Un romanzo storico, dunque, un romanzo che, a lettura finita, ci lascia qualcosa dentro: un gusto per il nuovo, per l’avventura, per la vita; un senso etico, morale, di solidarietà, di umanità, cosa che non ci lasciano molti capolavori moderni e contemporanei e neppure e soprattutto quelli che più sono spinti dalla critica. Viviamo, siamo sempre vissuti, ma oggi questo l’abbiamo tutti capito fino alla nausea, in una società che premia la falsità, lo stile artificioso e astruso, e tutto ciò che è falso e astruso viene vantato e premiato a scapito della realtà intima e naturale dei fenomeni e dell’uomo. E così, mentre gli scrittori furbi, farisei e venduti al Sistema dipingono un mondo pestifero, vuoto, assurdo, zeppo di ogni sorta di droga culturale chiamata “arte”, che è, invero, la peggiore in assoluto di tutte le arti, l’autore di “Mais”, Vittorio Bocchi, riempie le sue pagine di senso e di amore per tutto ciò che geme, si muove e respira.
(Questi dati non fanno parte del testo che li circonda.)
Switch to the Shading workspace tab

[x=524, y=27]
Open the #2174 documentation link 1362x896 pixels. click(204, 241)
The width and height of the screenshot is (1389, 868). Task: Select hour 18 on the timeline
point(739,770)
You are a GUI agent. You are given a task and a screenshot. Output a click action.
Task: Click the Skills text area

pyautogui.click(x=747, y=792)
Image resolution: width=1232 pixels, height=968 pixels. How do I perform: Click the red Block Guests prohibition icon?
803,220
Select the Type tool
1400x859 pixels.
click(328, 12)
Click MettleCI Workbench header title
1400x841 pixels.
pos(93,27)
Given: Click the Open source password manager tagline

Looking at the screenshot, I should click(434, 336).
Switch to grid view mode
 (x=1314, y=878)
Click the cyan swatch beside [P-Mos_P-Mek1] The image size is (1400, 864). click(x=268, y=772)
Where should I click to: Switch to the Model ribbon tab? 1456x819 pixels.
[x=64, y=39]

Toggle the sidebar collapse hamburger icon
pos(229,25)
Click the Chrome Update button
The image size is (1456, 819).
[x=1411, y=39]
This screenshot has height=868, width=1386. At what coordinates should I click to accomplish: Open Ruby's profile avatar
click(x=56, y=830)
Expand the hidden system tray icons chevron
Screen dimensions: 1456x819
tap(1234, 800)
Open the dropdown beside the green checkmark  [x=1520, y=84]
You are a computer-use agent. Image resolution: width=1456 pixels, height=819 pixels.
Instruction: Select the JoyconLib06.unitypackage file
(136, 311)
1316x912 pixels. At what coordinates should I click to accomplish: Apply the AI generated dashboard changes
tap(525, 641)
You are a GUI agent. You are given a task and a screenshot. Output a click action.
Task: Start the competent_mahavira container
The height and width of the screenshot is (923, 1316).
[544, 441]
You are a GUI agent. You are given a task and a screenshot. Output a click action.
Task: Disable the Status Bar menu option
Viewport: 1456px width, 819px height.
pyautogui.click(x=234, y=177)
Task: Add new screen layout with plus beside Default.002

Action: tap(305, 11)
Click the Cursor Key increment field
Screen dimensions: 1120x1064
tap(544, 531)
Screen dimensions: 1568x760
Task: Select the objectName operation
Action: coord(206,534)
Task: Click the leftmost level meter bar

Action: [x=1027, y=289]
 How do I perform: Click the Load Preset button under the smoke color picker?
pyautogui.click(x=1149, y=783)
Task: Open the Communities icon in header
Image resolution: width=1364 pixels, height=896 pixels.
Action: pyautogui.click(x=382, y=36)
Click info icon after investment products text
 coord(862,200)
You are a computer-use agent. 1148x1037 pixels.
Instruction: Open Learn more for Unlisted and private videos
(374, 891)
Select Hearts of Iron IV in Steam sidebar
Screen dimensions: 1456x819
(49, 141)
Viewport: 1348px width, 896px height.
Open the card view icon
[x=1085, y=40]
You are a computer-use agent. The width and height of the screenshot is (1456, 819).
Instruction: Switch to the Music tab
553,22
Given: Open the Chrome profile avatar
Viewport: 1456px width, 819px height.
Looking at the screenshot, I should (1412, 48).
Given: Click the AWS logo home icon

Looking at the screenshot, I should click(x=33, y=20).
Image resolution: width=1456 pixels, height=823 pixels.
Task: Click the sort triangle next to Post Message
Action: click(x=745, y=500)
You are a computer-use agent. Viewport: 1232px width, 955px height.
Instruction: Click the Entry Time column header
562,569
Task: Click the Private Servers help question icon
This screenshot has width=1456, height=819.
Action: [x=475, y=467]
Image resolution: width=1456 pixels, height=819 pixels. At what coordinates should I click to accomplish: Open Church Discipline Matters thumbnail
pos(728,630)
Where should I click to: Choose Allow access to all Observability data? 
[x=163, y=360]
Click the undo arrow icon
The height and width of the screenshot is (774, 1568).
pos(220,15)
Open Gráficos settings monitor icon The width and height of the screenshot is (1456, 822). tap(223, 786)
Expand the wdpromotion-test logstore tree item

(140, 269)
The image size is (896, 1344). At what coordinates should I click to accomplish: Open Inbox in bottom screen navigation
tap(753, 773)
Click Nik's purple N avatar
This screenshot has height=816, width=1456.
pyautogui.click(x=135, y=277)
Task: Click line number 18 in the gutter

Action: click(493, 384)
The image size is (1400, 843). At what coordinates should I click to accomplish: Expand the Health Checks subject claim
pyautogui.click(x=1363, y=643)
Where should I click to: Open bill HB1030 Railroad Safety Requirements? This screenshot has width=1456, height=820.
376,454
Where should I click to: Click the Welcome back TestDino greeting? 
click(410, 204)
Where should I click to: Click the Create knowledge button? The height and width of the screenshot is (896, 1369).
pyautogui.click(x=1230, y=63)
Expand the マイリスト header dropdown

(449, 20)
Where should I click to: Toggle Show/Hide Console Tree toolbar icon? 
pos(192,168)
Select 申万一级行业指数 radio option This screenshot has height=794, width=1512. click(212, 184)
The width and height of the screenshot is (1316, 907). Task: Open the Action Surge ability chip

“Mais” è un romanzo di denuncia, di vita, di battaglie combattute in silenzio in un teatro privo di spettatori e di attori; è un romanzo umano, e proprio perché è un romanzo umano, quindi di denuncia, denuncia uno Stato sempre meno Stato e sempre più incapace ladro bandito e boia, che vende il suo popolo agli altri Stati, non meno incapaci ladri banditi e boia di esso, per quattro soldi come ha fatto con quelli che sono stati venduti al Costa Rica nel 1886, con quelli che sono partiti per l’America degli yankees, con quelli che sono partiti per il Belgio e nel ’56 tanti di loro sono stati seppelliti vivi nella miniera di Marcinelle; denuncia contro gli eterni egoisti, contro l’eterna inumanità che viene cantata e venduta per umanità. È un romanzo di anti-eroi, e lo è anche quando Cassio riparte per il centro America e lo fa perché vuole dimostrare a Keith, the self made man american, che anche lui, Cassio, può fare quello che ha fatto lo yankee senza però brutalità e senza perdita di vite umane; e lo è anche quando Andrea si lancia contro il fortino austriaco: il suo gesto non è eroico, ma guidato dalla disperazione. Non c’è idealismo in “Mais”, ma la realtà per quello che è: silenziosa e disumana. Un romanzo completo, espressione di vita senza artificio e senza eroismo che è la vera vita.